- Problem: Could you reproduce the lines below from the one with "The height and width of the screenshot is (1069, 1810)." through the one with "The width and height of the screenshot is (1500, 770)."? Keep both ends and add nothing.

Entries taken from a collection
==============================

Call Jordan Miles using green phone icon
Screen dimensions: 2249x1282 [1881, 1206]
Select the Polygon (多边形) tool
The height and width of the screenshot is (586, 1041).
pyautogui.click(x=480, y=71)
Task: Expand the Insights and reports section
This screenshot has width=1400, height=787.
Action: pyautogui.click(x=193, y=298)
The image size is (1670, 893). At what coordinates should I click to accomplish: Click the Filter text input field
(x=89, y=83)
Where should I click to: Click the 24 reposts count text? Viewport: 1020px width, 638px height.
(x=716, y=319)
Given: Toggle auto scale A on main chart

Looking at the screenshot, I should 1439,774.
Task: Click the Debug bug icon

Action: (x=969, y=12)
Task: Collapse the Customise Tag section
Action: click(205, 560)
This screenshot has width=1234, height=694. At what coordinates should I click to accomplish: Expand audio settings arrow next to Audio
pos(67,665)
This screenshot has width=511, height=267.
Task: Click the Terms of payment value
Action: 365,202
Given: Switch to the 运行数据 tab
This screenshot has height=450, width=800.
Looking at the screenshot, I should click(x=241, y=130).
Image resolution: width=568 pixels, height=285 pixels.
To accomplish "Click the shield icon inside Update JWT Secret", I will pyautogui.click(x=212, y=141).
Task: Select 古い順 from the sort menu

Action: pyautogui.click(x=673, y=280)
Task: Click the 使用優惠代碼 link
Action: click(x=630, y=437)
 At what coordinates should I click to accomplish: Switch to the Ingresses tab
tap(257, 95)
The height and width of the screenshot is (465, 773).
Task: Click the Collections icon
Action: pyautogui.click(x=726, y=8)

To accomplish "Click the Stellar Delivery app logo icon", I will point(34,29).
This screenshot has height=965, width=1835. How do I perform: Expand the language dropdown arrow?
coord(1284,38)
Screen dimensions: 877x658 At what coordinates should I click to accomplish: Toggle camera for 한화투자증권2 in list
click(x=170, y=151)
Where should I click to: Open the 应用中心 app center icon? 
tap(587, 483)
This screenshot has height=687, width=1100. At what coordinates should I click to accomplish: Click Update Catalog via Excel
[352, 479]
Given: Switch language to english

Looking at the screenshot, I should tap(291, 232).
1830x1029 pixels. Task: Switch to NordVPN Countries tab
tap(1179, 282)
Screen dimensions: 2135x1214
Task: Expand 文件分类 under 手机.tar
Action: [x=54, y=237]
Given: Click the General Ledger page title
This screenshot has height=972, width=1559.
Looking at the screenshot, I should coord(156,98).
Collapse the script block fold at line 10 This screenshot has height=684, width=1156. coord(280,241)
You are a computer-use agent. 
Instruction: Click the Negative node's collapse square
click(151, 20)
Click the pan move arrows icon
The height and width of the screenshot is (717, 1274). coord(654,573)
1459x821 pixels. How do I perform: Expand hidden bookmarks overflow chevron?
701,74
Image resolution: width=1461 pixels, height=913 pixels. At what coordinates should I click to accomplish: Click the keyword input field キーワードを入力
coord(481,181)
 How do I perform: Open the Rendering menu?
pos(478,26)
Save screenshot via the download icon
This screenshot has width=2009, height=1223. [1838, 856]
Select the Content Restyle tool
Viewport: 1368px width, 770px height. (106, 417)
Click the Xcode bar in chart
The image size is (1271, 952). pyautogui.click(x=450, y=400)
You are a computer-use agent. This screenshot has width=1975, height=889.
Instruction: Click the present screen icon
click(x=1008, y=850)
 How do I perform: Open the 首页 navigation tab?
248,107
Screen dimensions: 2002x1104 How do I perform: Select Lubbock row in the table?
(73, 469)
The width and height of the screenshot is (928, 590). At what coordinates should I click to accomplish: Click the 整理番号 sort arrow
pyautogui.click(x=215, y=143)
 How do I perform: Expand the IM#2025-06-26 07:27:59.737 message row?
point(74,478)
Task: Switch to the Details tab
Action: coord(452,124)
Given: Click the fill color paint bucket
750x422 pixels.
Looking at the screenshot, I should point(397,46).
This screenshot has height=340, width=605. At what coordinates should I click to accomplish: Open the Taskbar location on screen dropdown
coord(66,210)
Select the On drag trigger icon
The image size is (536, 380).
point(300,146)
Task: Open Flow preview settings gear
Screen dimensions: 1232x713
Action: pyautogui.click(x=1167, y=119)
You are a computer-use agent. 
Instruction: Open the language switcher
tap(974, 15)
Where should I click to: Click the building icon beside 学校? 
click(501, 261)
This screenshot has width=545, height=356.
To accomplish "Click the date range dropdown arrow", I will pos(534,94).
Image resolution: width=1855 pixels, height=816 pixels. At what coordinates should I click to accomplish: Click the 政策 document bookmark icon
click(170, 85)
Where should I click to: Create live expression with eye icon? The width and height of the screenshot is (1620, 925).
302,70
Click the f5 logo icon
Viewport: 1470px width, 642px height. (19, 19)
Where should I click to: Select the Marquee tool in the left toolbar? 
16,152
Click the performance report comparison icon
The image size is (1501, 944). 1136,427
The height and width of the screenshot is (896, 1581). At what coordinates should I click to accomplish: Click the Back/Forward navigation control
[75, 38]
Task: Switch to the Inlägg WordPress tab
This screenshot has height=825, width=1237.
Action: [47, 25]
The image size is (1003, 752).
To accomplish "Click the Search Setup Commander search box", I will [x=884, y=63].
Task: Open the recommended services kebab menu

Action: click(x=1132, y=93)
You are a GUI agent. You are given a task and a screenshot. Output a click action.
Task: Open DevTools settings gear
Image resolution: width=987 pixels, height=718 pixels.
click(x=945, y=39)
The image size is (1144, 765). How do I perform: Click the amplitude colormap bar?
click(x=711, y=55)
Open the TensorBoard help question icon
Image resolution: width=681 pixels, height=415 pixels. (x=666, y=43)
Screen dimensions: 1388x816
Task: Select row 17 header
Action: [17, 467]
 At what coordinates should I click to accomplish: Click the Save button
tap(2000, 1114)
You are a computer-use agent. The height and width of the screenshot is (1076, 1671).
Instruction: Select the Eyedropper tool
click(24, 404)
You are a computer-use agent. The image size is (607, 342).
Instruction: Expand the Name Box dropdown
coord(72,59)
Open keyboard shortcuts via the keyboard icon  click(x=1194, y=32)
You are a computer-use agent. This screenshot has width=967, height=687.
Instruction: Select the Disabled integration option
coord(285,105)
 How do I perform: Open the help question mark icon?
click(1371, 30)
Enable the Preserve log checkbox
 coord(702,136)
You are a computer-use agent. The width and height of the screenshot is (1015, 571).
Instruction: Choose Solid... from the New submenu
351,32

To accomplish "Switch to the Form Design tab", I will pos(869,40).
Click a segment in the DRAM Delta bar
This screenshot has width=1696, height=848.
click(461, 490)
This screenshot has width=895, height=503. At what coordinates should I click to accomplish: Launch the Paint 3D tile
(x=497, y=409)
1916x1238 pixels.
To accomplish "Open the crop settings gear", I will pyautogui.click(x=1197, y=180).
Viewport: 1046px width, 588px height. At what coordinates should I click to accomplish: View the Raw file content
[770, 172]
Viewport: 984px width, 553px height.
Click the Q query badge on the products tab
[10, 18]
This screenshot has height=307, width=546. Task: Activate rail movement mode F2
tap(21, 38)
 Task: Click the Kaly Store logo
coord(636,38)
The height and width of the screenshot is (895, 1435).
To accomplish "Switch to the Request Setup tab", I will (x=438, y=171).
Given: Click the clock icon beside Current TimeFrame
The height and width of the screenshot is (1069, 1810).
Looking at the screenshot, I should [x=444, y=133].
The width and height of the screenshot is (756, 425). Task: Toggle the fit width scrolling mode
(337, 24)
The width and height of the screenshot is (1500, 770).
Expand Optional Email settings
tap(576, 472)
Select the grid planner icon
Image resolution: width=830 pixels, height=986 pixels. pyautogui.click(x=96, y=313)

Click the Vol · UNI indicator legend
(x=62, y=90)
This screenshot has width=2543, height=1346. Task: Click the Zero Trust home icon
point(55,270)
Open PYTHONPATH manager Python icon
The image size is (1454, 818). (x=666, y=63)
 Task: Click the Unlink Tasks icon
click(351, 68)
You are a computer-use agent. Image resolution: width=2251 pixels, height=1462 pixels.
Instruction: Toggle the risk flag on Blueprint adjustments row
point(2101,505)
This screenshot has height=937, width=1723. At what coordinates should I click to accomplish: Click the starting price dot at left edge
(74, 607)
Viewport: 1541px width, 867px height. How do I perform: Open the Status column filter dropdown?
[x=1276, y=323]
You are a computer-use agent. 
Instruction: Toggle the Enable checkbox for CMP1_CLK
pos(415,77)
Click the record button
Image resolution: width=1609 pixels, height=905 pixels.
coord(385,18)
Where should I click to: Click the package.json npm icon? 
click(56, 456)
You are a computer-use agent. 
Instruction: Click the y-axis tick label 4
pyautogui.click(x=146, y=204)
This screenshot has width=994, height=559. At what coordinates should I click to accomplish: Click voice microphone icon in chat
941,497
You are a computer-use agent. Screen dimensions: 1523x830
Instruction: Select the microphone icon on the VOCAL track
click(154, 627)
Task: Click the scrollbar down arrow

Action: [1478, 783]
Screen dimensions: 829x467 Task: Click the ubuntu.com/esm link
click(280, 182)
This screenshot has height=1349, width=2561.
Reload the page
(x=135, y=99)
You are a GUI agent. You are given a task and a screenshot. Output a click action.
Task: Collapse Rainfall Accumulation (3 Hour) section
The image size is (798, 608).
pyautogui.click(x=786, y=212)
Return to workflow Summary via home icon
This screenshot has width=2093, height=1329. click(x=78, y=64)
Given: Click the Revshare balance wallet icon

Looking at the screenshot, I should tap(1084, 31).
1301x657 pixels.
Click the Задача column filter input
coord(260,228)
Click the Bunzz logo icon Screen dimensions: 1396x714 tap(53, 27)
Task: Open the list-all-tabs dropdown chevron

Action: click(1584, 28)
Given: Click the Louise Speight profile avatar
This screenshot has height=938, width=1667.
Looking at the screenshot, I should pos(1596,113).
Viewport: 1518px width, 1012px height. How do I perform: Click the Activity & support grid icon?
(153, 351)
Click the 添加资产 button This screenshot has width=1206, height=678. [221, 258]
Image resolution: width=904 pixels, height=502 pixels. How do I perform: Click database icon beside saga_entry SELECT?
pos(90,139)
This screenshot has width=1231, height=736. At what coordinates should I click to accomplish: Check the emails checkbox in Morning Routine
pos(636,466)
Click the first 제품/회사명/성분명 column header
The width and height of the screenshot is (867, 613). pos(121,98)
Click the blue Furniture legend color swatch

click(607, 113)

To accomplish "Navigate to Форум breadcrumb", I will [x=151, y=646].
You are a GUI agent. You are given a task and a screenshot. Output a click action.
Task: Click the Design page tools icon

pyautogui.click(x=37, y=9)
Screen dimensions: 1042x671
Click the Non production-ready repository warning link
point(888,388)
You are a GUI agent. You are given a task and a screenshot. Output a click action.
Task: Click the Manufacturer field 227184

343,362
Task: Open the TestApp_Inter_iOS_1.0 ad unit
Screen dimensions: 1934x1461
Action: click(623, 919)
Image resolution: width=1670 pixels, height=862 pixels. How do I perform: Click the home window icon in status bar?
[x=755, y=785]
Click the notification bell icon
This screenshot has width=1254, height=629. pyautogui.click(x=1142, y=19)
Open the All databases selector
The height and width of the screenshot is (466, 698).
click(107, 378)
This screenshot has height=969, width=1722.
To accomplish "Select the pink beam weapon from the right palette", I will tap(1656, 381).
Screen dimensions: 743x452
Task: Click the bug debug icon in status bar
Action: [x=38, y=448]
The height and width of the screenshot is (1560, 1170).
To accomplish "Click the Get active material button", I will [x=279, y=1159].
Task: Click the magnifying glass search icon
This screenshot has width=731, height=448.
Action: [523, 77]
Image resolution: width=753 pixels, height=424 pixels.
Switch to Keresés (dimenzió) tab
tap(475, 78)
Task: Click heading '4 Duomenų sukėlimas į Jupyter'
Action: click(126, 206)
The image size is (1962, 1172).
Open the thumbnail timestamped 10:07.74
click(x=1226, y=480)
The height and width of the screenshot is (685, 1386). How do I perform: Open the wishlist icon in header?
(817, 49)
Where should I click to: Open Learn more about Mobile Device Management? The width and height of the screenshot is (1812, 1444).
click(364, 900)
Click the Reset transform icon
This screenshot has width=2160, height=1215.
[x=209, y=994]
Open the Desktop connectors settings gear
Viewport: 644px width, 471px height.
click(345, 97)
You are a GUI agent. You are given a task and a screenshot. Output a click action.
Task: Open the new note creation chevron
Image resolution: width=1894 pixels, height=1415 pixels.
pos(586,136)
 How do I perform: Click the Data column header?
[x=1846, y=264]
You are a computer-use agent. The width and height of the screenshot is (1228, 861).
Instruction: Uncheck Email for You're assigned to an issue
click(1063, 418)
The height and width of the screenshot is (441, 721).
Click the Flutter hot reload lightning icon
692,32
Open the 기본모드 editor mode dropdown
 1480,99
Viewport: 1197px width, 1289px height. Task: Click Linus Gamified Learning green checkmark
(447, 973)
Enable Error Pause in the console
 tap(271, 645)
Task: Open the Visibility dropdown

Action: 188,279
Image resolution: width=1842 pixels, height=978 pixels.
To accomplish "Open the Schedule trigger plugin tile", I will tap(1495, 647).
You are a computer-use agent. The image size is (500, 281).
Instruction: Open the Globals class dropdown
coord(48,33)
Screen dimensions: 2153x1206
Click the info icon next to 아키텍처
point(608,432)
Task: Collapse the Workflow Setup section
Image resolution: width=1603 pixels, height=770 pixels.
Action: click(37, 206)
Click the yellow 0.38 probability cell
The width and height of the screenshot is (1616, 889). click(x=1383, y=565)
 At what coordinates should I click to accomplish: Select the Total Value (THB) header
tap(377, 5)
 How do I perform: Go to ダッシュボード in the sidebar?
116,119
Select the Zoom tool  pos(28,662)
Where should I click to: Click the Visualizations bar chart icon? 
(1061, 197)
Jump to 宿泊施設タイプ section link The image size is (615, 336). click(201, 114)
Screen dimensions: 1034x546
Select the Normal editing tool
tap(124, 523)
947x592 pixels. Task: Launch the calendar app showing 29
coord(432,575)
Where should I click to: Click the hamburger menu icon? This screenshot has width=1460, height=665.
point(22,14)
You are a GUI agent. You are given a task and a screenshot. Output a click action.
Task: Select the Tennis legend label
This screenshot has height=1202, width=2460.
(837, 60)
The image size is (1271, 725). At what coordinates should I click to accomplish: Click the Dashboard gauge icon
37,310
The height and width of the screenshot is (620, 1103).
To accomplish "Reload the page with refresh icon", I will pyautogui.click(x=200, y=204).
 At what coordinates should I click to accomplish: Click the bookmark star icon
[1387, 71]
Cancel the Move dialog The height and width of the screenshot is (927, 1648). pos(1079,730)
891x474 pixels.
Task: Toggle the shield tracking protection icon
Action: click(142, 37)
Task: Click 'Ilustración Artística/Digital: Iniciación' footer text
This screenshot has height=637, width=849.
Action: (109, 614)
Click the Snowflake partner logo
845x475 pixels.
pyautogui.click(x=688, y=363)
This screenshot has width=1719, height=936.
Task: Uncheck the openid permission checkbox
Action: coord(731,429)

==============================

- Task solution:
The height and width of the screenshot is (1069, 1810).
Looking at the screenshot, I should [x=444, y=133].
The width and height of the screenshot is (756, 425). Task: Toggle the fit width scrolling mode
(337, 24)
The width and height of the screenshot is (1500, 770).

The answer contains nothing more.